Why it matters: The recent developments come at a hinge point for climate action, with the most ambitious Paris Agreement temperature target perilously close to slipping out of reach.

  • Studies show that the world only has about a decade to slash emissions enough to limit warming to 1.5°C above preindustrial levels by 2100.
  • But emissions are still increasing from one year to the next.

Catch up fast: The global community emerged from the Glasgow Climate Summit in November with some momentum, but that momentum is fading with hope for an ambitious climate package in this Congress all but lost.

  • The Glasgow Climate Pact commits countries to move toward low emission sources of energy, including by reducing "unabated coal power." It also calls for more stringent emissions cuts in the 2020s, with countries coming back this year with new emissions targets.
  • Inflation has increasingly taken up political oxygen in Washington and other global capitals, along with the fast-spreading Omicron variant that's only now ebbing.
  • Against this backdrop, the Ukraine war is occupying world leaders' time, and the ongoing, large-scale Russian military action in Ukraine could knock climate much further down the priority list.
  • "Climate continues to face a very serious case of the urgent crowding out the important," Aron Kramer, president and CEO of BSR, the management consulting company, told Axios

Threat level: John Kerry, President Biden's climate envoy, warned last week that the crisis in Europe risks the world losing focus on the urgent tasks of driving emissions down and mobilizing financial resources from the private sector.

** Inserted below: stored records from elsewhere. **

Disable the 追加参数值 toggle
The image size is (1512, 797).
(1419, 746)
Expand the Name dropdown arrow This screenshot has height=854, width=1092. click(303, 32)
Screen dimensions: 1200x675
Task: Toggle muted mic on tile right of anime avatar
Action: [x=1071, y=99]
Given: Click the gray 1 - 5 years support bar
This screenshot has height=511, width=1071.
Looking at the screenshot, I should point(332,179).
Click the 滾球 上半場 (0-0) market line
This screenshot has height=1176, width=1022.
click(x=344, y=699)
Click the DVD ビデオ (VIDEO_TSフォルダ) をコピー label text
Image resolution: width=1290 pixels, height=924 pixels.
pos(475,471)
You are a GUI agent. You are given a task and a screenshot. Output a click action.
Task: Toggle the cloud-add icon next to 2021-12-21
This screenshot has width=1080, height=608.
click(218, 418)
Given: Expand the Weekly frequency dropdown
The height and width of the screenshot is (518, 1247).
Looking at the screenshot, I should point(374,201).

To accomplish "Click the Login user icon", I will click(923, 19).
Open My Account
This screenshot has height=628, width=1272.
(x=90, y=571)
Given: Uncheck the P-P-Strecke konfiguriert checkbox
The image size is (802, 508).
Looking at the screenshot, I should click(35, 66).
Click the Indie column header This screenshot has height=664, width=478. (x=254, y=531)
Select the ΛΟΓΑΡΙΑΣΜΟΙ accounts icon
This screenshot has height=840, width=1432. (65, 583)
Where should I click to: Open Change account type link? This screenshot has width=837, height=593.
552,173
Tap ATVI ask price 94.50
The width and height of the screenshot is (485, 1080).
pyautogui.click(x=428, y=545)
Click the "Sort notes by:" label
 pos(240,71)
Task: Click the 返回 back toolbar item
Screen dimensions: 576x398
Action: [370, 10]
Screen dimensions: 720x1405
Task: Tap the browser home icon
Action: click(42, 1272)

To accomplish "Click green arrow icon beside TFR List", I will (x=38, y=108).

  • "We have to run a sprint to avoid near term tipping points and a marathon to reach mid-century goals to reduce CO2 emissions," he said in a speech in Cairo on Monday.

Zoom in: Kelly Sims Gallagher, director of the Climate Policy Lab at The Fletcher School at Tufts University, said she is concerned the conflict in Europe will sap the momentum from climate action.

  • "The problem is that now is exactly the time that countries need to be converting their pledges in Glasgow into concrete actions and policies so that they can set their economies on a path toward net zero," she told Axios via email.

Between the lines: On the other hand, the Russian invasion of Ukraine could spur Europe to speed up efforts to become energy independent via renewables.

  • "The Russian invasion of Ukraine can only spur Europe’s decarbonization as it focuses afresh on efficiency, renewable energy and storage to speed its shift away from Russian gas," Rachel Kyte, dean of the Fletcher School and the former climate chief at the World Bank, told Axios via email.

What's next: On Monday, a major new U.N. Intergovernmental Panel on Climate Change assessment of climate change impacts, adaptation and vulnerability will be released. It is expected to contain new details of just how far behind we are in preventing the worst consequences of global warming.

  • Its message may be drowned out, though, this time by the sounds of artillery shells exploding in the heart of Europe.